September 7, 2010

Gold Coast Parking Meter

Another puzzle that I borrowed from Jeff of MagicPuzzle.org was the Gold Coast Parking Meter by Brian Young. I was pretty close to buying this one at IPP, but managed to restrain myself and didn't end up purchasing it. I was quite happy that I was able to get the chance to give it a try!

Here's Jeff's photo of it, and you can read his blog entry here. It is still for sale on Brian Young's website Mr. Puzzle, where you can read quite a bit about it. The goal is to get the coin to drop into the meter and reassemble the puzzle with the coin inside.

It was Brian Young's exchange puzzle for the 2007 International Puzzle Party in Gold Coast, Australia. As such, this was quite an appropriate exchange present. Here's an amusing excerpt from his site:
Meter Maids were first seen in Surfers Paradise on the Gold Coast in 1965 to try to help beat the bad image created by the installation of parking meters. Gorgeous girls in gold bikinis fed coins into expired parking meters to prevent tourists from being fined, causing quite a controversy at the time.
The puzzle is constructed out of Yellow Leichhardt for the meter, whose yellow wood was chosen to match the color of parking meters in the Gold Coast. The stand is made out of Mackay Cedar. Overall, it has a nice appearance and it stands about 6 inches tall.
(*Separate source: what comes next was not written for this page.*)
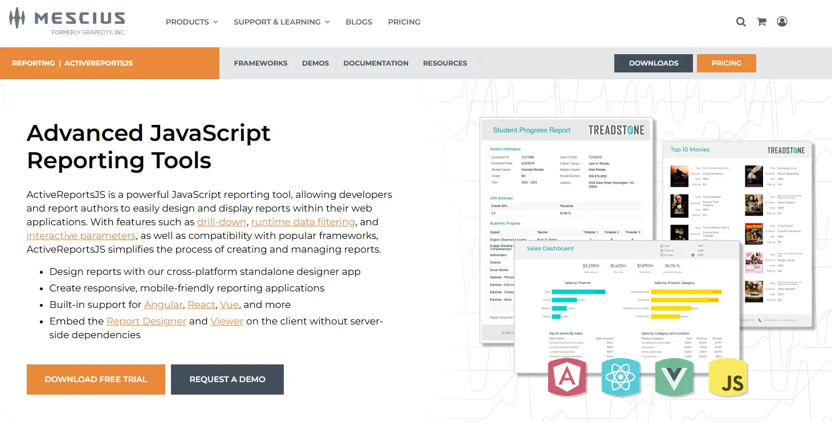Click REQUEST A DEMO

(227, 379)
Jeff warned me that the stand wasn't part of the puzzle,  since it had accidently come off while he was trying to solve it. When I first examined it, there were some features that looked like part of the mechanism, so I focused on those. After a minute or two, I figured out the first step, but I got stuck there for a while and took a break.

When I returned to it, I tried a few different things, none of which ended up working. Finally, I came up with an idea that ended up being correct. It is pretty clever! After finishing this step, the coin dropped inside, but I needed to figure out how to put it back together.

In Brian's description of the puzzle, he mentions that reassembling it is a different puzzle than taking it apart. I didn't really find this to be the case, since there isn't anything new that you discover along the way. Strictly speaking, the steps are a bit different, but I thought it was pretty obvious once you saw the mechanism.

Still, I don't think this detracts from a great puzzle. It is very simple mechanically, but it is quite difficult to solve. Overall, I really liked it! Thanks again to Jeff for loaning it to me.